The way the organisation thinks can be critical to the success of the project.

This will be apparent in may ways, for example:

  • How risk averse is the company?
  • How are personnel treated?
  • Is there a blame culture present?
  • Is there good quality leadership? [see 'The Complete Leadership package‘]
  • Does the company have high environmental credentials?

Organisation

(authority, responsibility, accountability)

Clarity of the decision making process is vital for the project’s smooth running.

This will be reflected in the quality of leadership [see 'The Complete Leadership package‘], the quality of the project management system put in place and other techniques in place such as good motivation [see 'The Complete Motivation package‘] and time management [see 'The Complete Time Management package‘] practices.

Good project management systems will encourage clear and well defined responsibilities and accountabilities from the beginning of a project.

Planning

(define project, pick strategy, schedule work)

Good planning techniques, the use and interpretation of appropriate data together with adequate control procedures are essential.

Planning encompasses many aspects prior to putting together an accurate schedule.
It requires good estimating methods.
This is covered in PRINCE2 and with additional detail as part of 'The Complete Risk Management package'.
Accuracy of costing and task durations is essential for ultimate project success.

No project will run completely smoothly.
The Project Management will need to consider what may go wrong, that is, what are the risks?
There may be a need to derive contingency plans allow for these with an increased budget.
The Management of Risk and the use of Exception Plans are covered under PRINCE2.

Information

(historical, current, cost, progress, quality)

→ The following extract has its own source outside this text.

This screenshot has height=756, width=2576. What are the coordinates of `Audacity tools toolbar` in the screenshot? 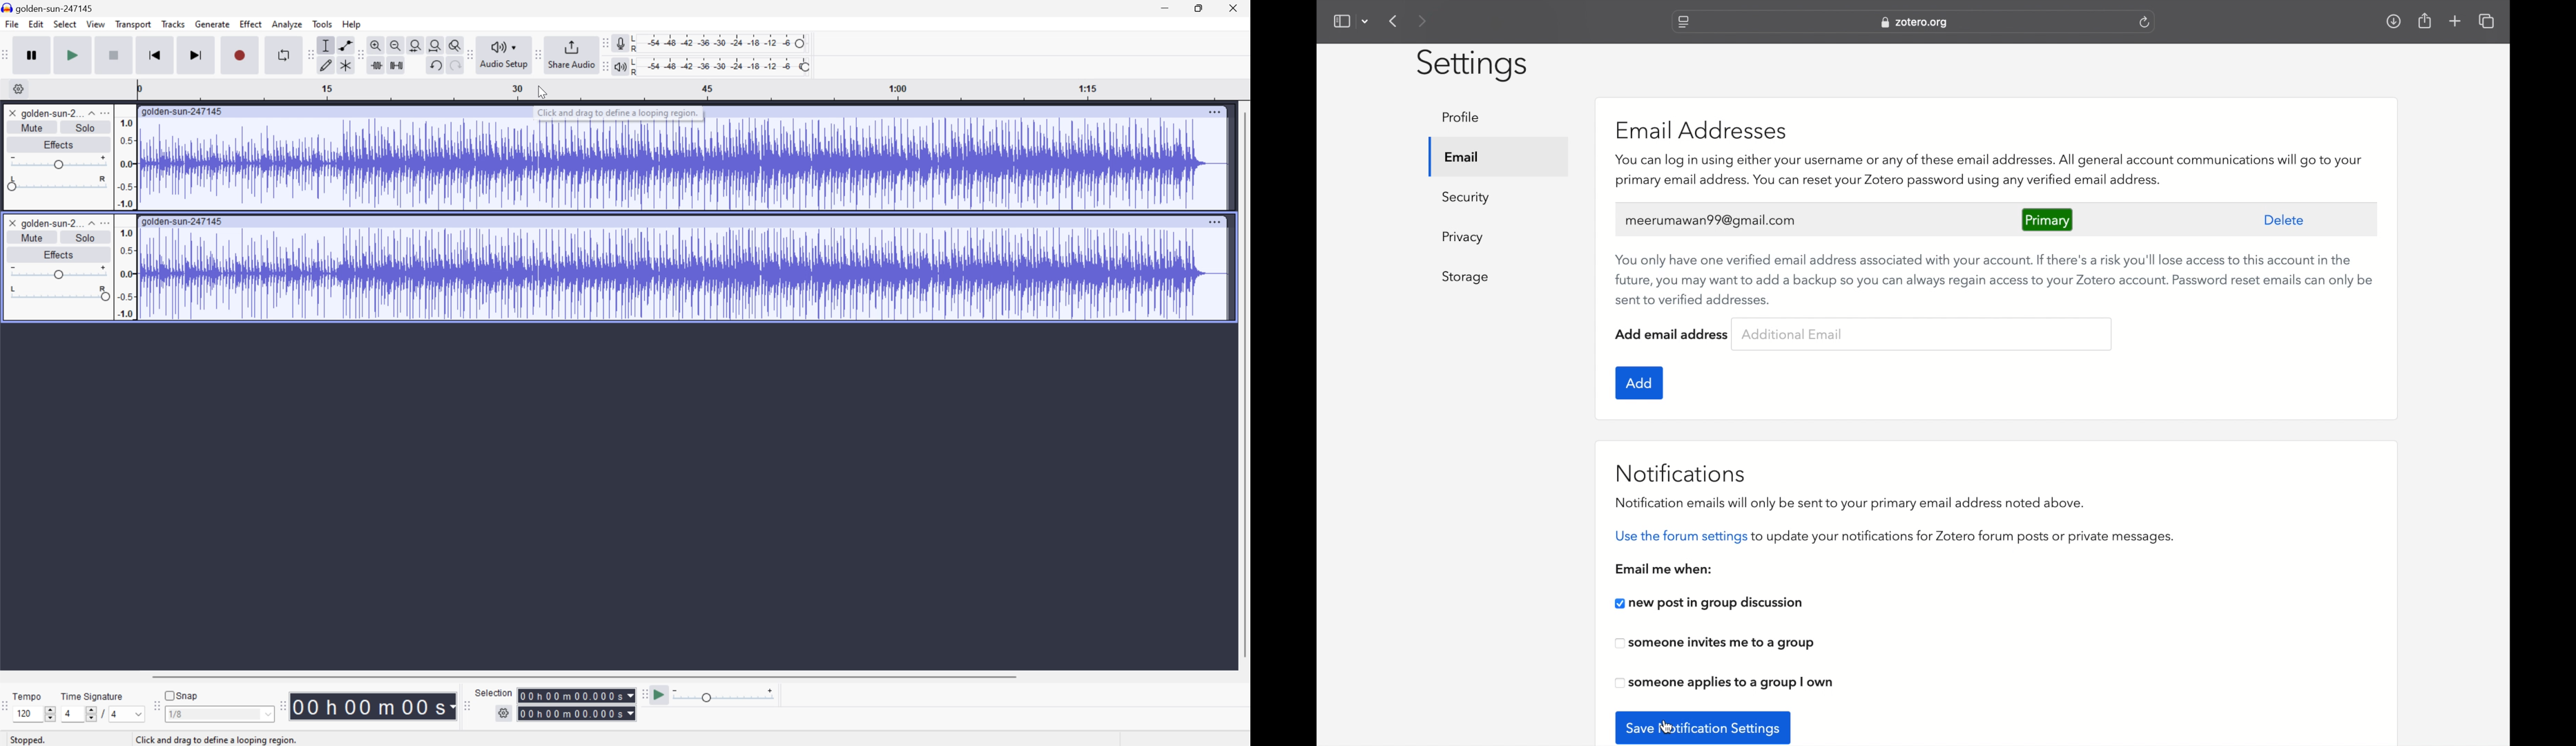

How a project management team approach a project will depend heavily on any past experiences.

  • Has the project been run previously?
  • Has the project been approached in a similar manner before?
  • Do individuals have specific knowledge from previous projects?
  • What historical cost data could be accessed?
  • What caused a particular risk to raise its head before?
  • Was it easy to produce to a high quality previously?

There may be many more aspects of a project where previous or existing knowledge would be useful.
You will not find it unless you take the trouble to look for it.

Control

(check progress, compare to plan, take corrective action, audit performance)

The Project Board will manage the project by exception.
That is, the Project Manager will be allowed to get on with completing the project and only seek the judgement of the Project Board when the project is likely to deviate from the plan.

You cannot know where you are in a plan unless you record where you started with the plan.
Hence, a plan will be ‘frozen’ and baselined at various times and certainly at the start.

If there is likely to be a deviation from the plan the Project Manager will consult with the Project Board and a meeting may result.

There should be corrective action to get the plan back on track.
This is covered with the PRINCE2 [see ‘The Complete Project Management plus PRINCE2’] methods.

If it is not possible to implement a correction the Project Board must sanction other measures, accept the deviation or close the project.
Without good control customers will not be happy and companies will quickly lose contracts.